» STATED PROBLEM
In the records below, recast the lines from the line containing "624x388 pixels. At" to the line containing "Action: tap(104, 722)" as a Markdown table with the columns "Row" and "Text". Number each line in "Row", put the line itself in "Text", and leave out blank lines.

[START GIVEN RECORDS]

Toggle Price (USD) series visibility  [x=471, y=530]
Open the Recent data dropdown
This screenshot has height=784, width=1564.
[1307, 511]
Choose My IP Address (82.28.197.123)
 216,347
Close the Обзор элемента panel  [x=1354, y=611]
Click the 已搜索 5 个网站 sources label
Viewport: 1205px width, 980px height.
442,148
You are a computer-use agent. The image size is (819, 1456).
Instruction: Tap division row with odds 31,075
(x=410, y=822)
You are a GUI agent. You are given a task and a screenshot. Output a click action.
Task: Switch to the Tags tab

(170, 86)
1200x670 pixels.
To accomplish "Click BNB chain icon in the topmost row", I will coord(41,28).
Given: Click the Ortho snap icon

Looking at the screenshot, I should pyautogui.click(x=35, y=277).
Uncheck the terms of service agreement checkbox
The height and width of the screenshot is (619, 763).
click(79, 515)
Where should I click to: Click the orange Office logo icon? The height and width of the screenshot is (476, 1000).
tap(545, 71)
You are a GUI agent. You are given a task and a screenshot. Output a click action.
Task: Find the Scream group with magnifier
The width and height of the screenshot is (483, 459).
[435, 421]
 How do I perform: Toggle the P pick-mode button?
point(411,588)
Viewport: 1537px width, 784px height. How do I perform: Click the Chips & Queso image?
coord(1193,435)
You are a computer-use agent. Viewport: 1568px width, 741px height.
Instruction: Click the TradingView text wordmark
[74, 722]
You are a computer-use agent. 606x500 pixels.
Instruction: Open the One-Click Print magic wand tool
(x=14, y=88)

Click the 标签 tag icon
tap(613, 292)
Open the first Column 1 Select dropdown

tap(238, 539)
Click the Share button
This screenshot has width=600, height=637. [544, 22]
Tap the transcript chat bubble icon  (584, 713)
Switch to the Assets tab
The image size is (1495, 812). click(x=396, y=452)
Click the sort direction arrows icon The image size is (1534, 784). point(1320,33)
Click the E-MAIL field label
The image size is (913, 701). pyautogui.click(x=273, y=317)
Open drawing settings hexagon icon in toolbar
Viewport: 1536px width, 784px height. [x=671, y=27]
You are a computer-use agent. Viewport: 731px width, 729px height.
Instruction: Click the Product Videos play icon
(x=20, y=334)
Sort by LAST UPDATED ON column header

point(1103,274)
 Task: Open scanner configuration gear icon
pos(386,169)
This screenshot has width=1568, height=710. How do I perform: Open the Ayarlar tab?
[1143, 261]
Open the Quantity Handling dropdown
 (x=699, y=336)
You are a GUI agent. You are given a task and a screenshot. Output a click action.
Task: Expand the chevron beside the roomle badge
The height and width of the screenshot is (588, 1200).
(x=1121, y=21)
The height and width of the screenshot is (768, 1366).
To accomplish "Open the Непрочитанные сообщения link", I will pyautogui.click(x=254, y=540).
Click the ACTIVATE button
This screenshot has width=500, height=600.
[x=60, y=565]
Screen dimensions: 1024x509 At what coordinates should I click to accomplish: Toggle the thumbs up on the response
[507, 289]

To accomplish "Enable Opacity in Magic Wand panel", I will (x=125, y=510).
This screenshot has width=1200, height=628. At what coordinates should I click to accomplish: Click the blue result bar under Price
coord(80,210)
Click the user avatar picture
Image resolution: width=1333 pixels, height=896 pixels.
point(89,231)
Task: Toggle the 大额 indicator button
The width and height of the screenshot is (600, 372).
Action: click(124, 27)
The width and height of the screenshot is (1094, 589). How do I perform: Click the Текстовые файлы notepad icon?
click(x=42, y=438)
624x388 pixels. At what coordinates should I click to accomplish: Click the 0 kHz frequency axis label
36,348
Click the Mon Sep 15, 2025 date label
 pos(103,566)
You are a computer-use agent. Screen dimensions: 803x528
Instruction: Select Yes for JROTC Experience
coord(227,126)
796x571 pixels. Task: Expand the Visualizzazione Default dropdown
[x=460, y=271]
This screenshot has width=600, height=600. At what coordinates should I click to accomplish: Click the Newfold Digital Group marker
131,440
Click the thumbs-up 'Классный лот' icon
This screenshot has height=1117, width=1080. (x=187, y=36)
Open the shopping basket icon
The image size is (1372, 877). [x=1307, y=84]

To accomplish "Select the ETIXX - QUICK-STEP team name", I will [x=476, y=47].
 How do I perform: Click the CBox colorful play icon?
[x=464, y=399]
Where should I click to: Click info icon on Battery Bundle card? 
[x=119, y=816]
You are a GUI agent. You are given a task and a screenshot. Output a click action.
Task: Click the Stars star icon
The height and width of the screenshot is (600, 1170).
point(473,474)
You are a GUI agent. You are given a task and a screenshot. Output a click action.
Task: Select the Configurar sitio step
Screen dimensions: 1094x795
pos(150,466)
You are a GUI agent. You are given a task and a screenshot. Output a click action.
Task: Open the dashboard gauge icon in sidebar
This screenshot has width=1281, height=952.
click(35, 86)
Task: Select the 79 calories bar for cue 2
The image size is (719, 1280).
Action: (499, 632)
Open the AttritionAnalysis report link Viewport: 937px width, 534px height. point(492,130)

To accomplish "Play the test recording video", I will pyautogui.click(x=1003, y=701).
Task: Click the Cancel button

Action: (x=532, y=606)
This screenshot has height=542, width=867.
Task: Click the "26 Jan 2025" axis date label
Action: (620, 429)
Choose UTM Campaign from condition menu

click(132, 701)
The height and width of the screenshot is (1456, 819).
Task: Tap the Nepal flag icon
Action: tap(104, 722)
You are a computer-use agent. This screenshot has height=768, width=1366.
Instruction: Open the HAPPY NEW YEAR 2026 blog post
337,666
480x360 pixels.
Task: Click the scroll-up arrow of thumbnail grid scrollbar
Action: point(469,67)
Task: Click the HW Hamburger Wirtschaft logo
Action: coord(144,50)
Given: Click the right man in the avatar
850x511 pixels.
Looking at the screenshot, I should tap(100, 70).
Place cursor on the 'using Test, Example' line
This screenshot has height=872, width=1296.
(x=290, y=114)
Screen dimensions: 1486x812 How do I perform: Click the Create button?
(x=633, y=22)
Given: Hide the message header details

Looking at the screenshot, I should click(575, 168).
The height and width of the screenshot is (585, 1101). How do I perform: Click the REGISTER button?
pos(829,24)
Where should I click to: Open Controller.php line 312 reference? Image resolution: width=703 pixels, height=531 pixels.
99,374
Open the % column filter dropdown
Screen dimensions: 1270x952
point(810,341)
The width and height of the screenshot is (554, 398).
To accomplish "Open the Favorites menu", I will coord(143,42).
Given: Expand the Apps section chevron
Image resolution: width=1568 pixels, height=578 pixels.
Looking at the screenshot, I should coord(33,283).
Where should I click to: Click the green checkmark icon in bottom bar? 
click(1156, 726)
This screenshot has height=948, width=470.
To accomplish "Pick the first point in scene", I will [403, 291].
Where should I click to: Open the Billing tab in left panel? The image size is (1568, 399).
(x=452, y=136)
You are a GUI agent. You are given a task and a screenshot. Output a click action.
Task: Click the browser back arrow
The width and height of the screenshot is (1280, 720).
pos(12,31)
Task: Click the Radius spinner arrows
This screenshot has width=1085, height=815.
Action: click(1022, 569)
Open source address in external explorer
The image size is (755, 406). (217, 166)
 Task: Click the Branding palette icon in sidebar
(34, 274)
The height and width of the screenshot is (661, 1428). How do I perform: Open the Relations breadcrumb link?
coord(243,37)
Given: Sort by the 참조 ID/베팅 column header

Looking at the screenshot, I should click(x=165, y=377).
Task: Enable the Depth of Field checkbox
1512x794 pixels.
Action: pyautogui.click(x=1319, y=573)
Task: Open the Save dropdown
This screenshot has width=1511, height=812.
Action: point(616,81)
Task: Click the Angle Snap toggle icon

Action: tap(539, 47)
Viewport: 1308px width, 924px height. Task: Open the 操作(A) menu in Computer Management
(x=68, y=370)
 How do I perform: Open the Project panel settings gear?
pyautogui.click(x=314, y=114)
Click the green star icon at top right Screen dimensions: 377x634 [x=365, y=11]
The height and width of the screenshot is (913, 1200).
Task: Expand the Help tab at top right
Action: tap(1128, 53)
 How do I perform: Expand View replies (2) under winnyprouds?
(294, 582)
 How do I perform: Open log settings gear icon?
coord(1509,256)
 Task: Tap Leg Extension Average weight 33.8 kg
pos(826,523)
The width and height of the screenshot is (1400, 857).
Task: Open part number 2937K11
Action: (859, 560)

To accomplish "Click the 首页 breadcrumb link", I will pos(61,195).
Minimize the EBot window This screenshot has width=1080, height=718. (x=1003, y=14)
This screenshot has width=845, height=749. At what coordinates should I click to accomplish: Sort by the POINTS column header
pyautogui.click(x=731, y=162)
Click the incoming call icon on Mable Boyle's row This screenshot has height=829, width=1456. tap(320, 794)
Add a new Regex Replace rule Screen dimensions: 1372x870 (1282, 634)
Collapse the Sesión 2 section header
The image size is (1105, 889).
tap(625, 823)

[END GIVEN RECORDS]

» RESPONSE TO THIS TASK
| Row | Text |
|---|---|
| 1 | 624x388 pixels. At what coordinates should I click to accomplish: Click the 0 kHz frequency axis label |
| 2 | 36,348 |
| 3 | Click the Mon Sep 15, 2025 date label |
| 4 |  pos(103,566) |
| 5 | You are a computer-use agent. Screen dimensions: 803x528 |
| 6 | Instruction: Select Yes for JROTC Experience |
| 7 | coord(227,126) |
| 8 | 796x571 pixels. Task: Expand the Visualizzazione Default dropdown |
| 9 | [x=460, y=271] |
| 10 | This screenshot has width=600, height=600. At what coordinates should I click to accomplish: Click the Newfold Digital Group marker |
| 11 | 131,440 |
| 12 | Click the thumbs-up 'Классный лот' icon |
| 13 | This screenshot has height=1117, width=1080. (x=187, y=36) |
| 14 | Open the shopping basket icon |
| 15 | The image size is (1372, 877). [x=1307, y=84] |
| 16 | To accomplish "Select the ETIXX - QUICK-STEP team name", I will [x=476, y=47]. |
| 17 |  How do I perform: Click the CBox colorful play icon? |
| 18 | [x=464, y=399] |
| 19 | Where should I click to: Click info icon on Battery Bundle card?  |
| 20 | [x=119, y=816] |
| 21 | You are a GUI agent. You are given a task and a screenshot. Output a click action. |
| 22 | Task: Click the Stars star icon |
| 23 | The height and width of the screenshot is (600, 1170). |
| 24 | point(473,474) |
| 25 | You are a GUI agent. You are given a task and a screenshot. Output a click action. |
| 26 | Task: Select the Configurar sitio step |
| 27 | Screen dimensions: 1094x795 |
| 28 | pos(150,466) |
| 29 | You are a GUI agent. You are given a task and a screenshot. Output a click action. |
| 30 | Task: Open the dashboard gauge icon in sidebar |
| 31 | This screenshot has width=1281, height=952. |
| 32 | click(35, 86) |
| 33 | Task: Select the 79 calories bar for cue 2 |
| 34 | The image size is (719, 1280). |
| 35 | Action: (499, 632) |
| 36 | Open the AttritionAnalysis report link Viewport: 937px width, 534px height. point(492,130) |
| 37 | To accomplish "Play the test recording video", I will pyautogui.click(x=1003, y=701). |
| 38 | Task: Click the Cancel button |
| 39 | Action: (x=532, y=606) |
| 40 | This screenshot has height=542, width=867. |
| 41 | Task: Click the "26 Jan 2025" axis date label |
| 42 | Action: (620, 429) |
| 43 | Choose UTM Campaign from condition menu |
| 44 | click(132, 701) |
| 45 | The height and width of the screenshot is (1456, 819). |
| 46 | Task: Tap the Nepal flag icon |
| 47 | Action: tap(104, 722) |